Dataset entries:
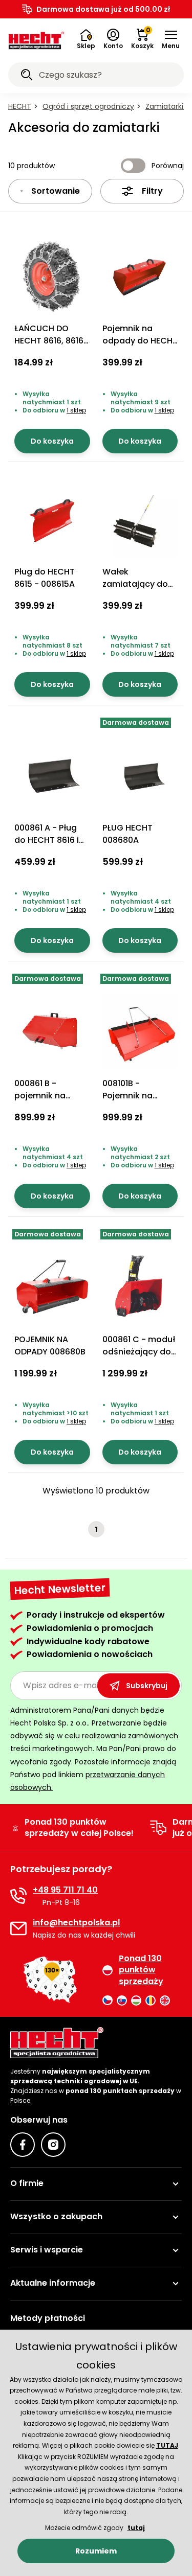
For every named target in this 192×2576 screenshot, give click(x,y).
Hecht (19, 106)
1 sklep (76, 410)
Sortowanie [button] (55, 191)
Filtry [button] (152, 191)
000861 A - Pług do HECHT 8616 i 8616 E (46, 840)
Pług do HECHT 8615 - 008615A (44, 578)
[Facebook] (22, 2144)
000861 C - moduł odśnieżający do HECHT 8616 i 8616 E (138, 1357)
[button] (171, 39)
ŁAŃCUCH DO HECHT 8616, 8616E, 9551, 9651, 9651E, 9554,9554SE (52, 347)
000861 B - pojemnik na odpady (40, 1095)
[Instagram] (53, 2144)
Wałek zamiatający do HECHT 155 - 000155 (135, 590)
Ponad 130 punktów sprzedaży (141, 1970)
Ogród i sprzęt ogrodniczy (88, 106)
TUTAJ (167, 2445)
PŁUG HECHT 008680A (127, 834)
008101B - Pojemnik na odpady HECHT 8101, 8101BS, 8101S (137, 1101)
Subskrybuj (146, 1686)
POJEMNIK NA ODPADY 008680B (50, 1345)
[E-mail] (18, 1928)
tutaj (136, 2527)
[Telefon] (18, 1896)
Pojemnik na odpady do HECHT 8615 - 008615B (140, 341)
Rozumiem (96, 2551)
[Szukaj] (26, 76)
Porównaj (168, 165)
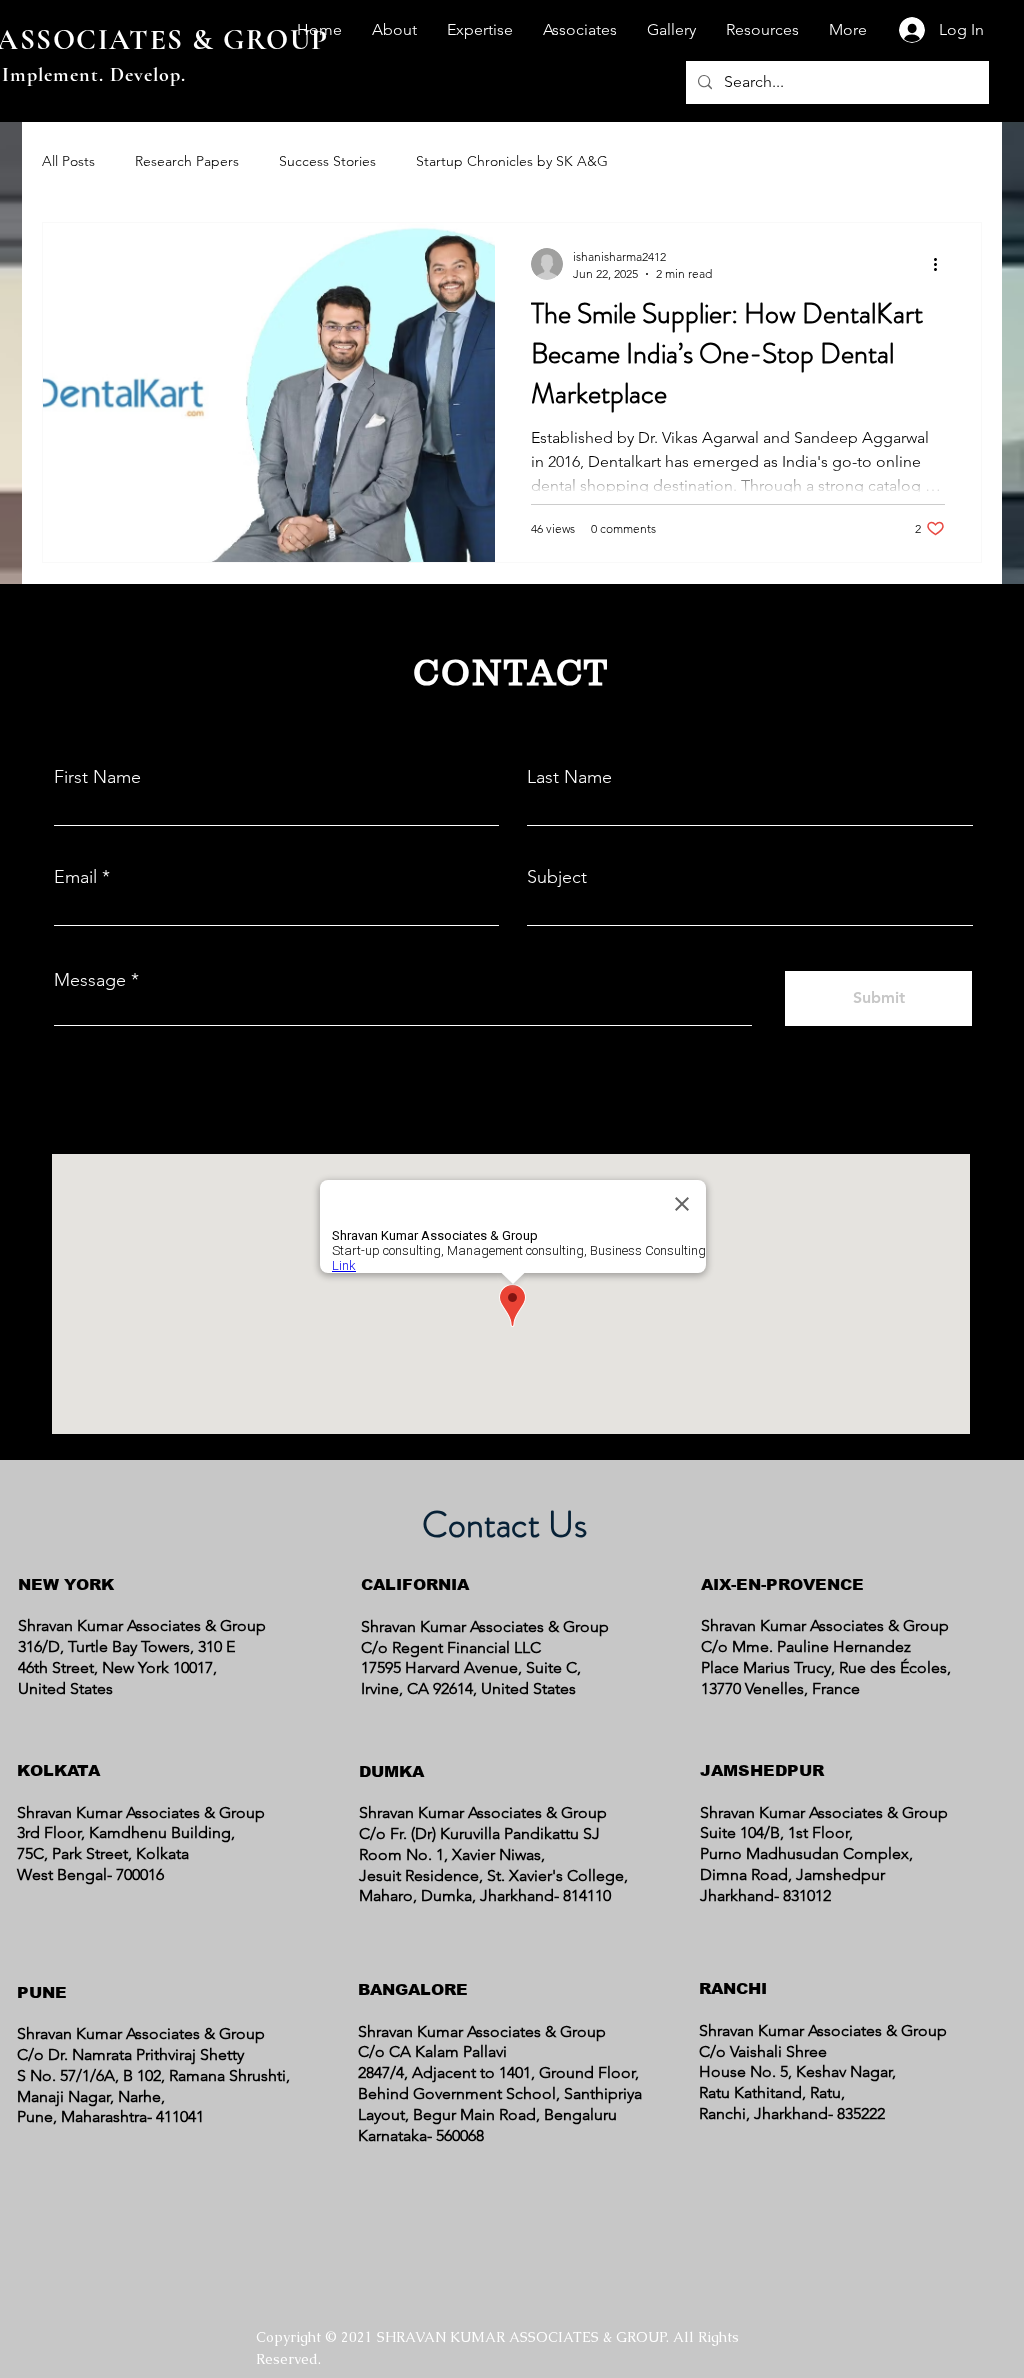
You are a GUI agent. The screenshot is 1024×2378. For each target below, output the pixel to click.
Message (90, 980)
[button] (394, 30)
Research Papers (187, 161)
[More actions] (942, 264)
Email (75, 877)
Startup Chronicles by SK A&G (512, 161)
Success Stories (327, 161)
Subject (557, 877)
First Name (97, 777)
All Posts (68, 161)
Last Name (569, 777)
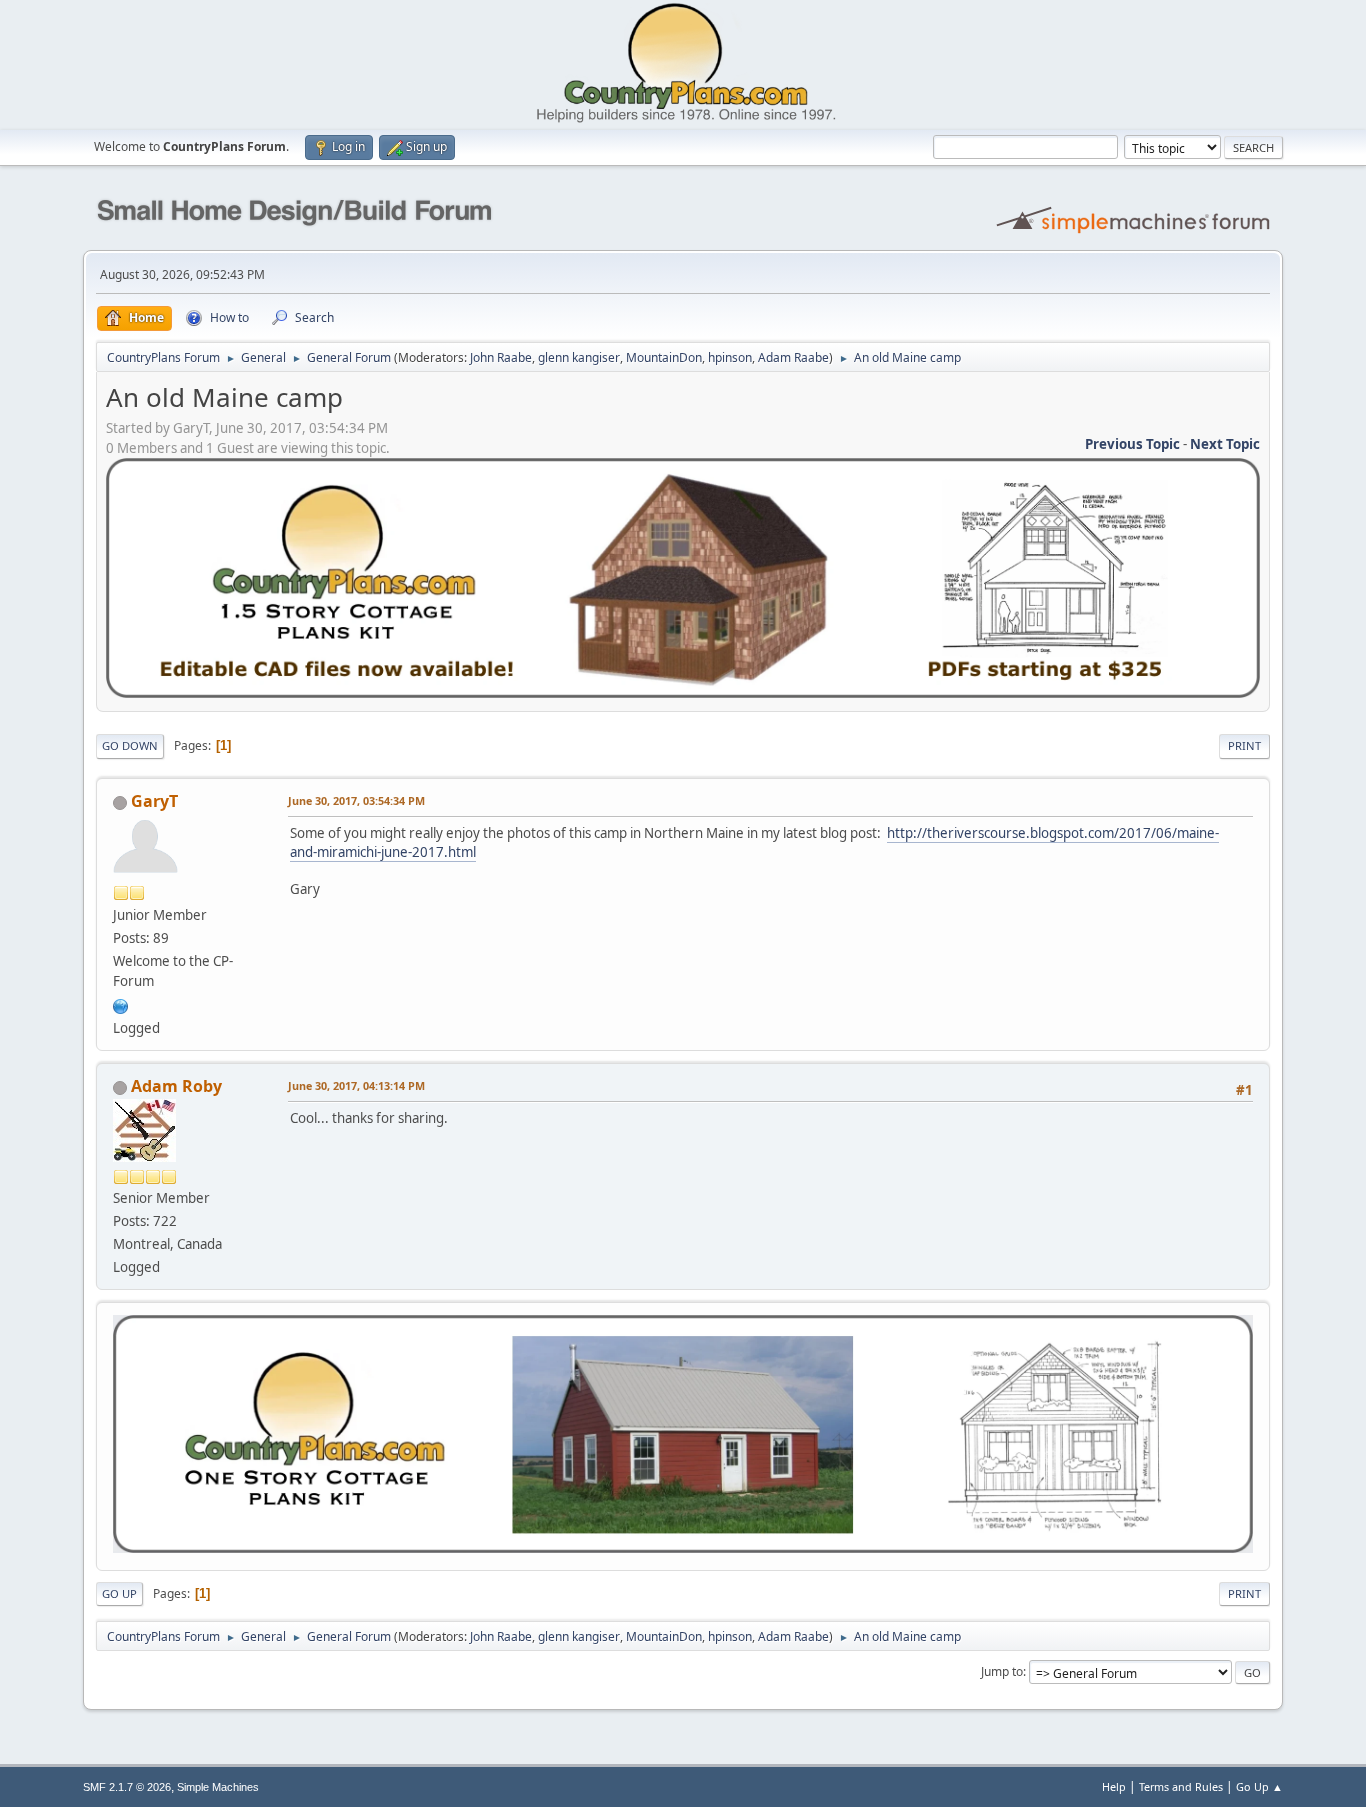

### About this exercise
Could you write out, word for word, the lines from the one containing "POJEMNIK NA ODPADY 008680B (50, 1345)" through the last line of the records, leaving out the pictures?

### Solution
POJEMNIK NA ODPADY 008680B (50, 1345)
[E-mail] (18, 1928)
tutaj (136, 2527)
[Telefon] (18, 1896)
Pojemnik na odpady do HECHT 8615 - 008615B (140, 341)
Rozumiem (96, 2551)
[Szukaj] (26, 76)
Porównaj (168, 165)
You are a GUI agent. The screenshot is 1024×2378. For each target below, output the pixel to click.
Message (90, 980)
[button] (394, 30)
Research Papers (187, 161)
[More actions] (942, 264)
Email (75, 877)
Startup Chronicles by SK A&G (512, 161)
Success Stories (327, 161)
Subject (557, 877)
First Name (97, 777)
All Posts (68, 161)
Last Name (569, 777)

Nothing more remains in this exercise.